Today in Rape Culture

[Trigger warning.]

So, singer-songwriter Jason Mraz has a blog. It's a blog called "Freshness Factor Five Thousand," but its title is less relevant to this post than its subtitle, which is: "A Socially Conscious Site Swimmingly Serviced by Jason Mraz."

Mraz identifies himself and his blog space as "socially conscious" because he's an environmentalist and a vegan and a supporter of legalized weed.

His social consciousness does not, however, extend to refusing to participate in the rape culture, nor to being remotely concerned about triggering survivors among his readership as he waxes poetic about the French language:
Here in Paris, espresso is my pot, a chocolate croissant my ecstasy. The language itself is like a massage to my virgin ears, every twist of the tongue a temptation. The words are like whores luring me away to crave bad things. Even the common phrase from a man manages to rape my brain. Yet, it is all those things without the trauma or the drama. It's more like an interpretive dance. Yet, it is simply France. And being here feels as though the rest of the world never existed.
The fact that he notes rape is inherently traumatic makes his casual use as a metaphor even worse than some ignorant fuck who's never stopped to consider what he's actually saying. Here, Mraz acknowledges the gravity of rape, but then suggests nonetheless that rape can exist as something pleasant and pleasurable, "without the trauma or the drama."

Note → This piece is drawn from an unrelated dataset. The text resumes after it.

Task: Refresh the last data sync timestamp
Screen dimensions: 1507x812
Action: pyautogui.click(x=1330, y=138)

Mr. Mraz, let me explain to you what rape is, at least for me: Rape is nearly tearing out your fingernails by the roots trying to crawl away from someone who's pulling your pants down, and you can't decide if you should keep trying to get away or stop and pull your pants up. Rape is getting your face smashed against a stone fireplace, and leaving a piece of a tooth behind. Rape is being held down and feeling tears slip out the corners of your eyes and concentrating on that, the sensation of the cool tear trails, because you're being torn apart at your other end and it hurts, oh god how it hurts, but the pain is nothing compared to the indignity, the humiliation, the stupid and inexplicable embarrassment about what's happening to you.

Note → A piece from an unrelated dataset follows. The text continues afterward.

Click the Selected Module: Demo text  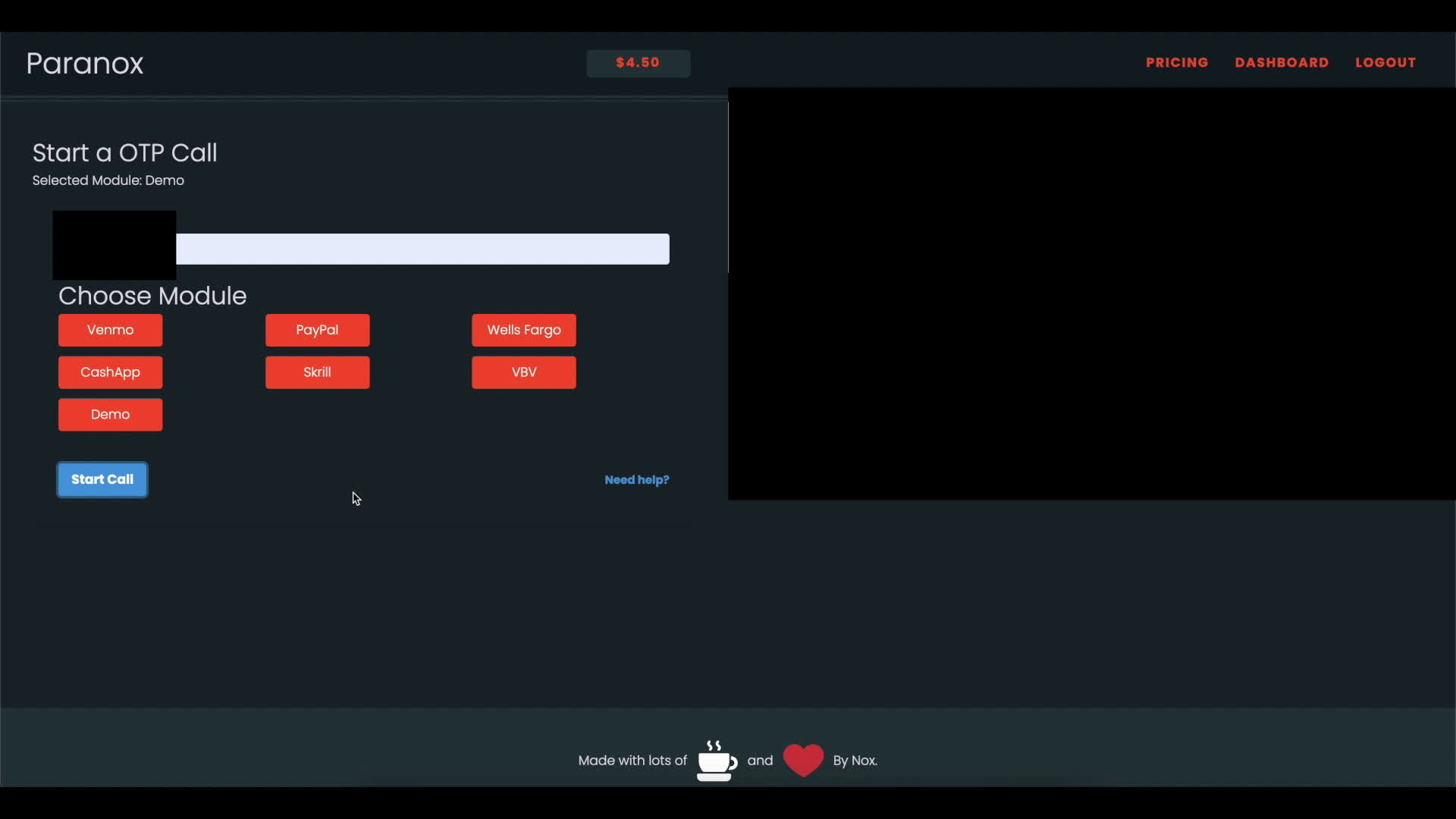[108, 180]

Rape is struggling and resisting and succumbing and blaming yourself for not having escaped this fate, this feeling that your insides are being ripped out. Rape is desperately trying to stay inside your own head as your consciousness tries to flee from the horror of what's happening, is being aware of something severing and disassociating between your mind and your body and being unable (and worse, unwilling) to stop it, is feeling like the intangible thing that makes you a person is being irreparably broken.

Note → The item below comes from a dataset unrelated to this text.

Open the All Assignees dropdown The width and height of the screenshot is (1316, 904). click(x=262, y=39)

Rape is being left in a pool of your own blood, thinking that death would be a relief from the pain and the shame and the utter, wretched brokenness of self you feel.

Rape is having lived longer as a survivor than I had a chance to live not as one. Rape is 20 years of post-traumatic stress disorder and counting. Rape is an indelible mark on my person that I struggle every day to give reason to, because letting it remain a senseless act is unbearable, and because pretending it didn't change me isn't honest.

That's what rape is to me, Mr. Mraz. It's different for different people, as you'd expect. The only thing I imagine all of us have in common among our stories is that none of us would compare being raped to listening to someone speak French.

So do us all a favor and don't make the comparison the other way 'round.

[H/T to Shaker Greta.]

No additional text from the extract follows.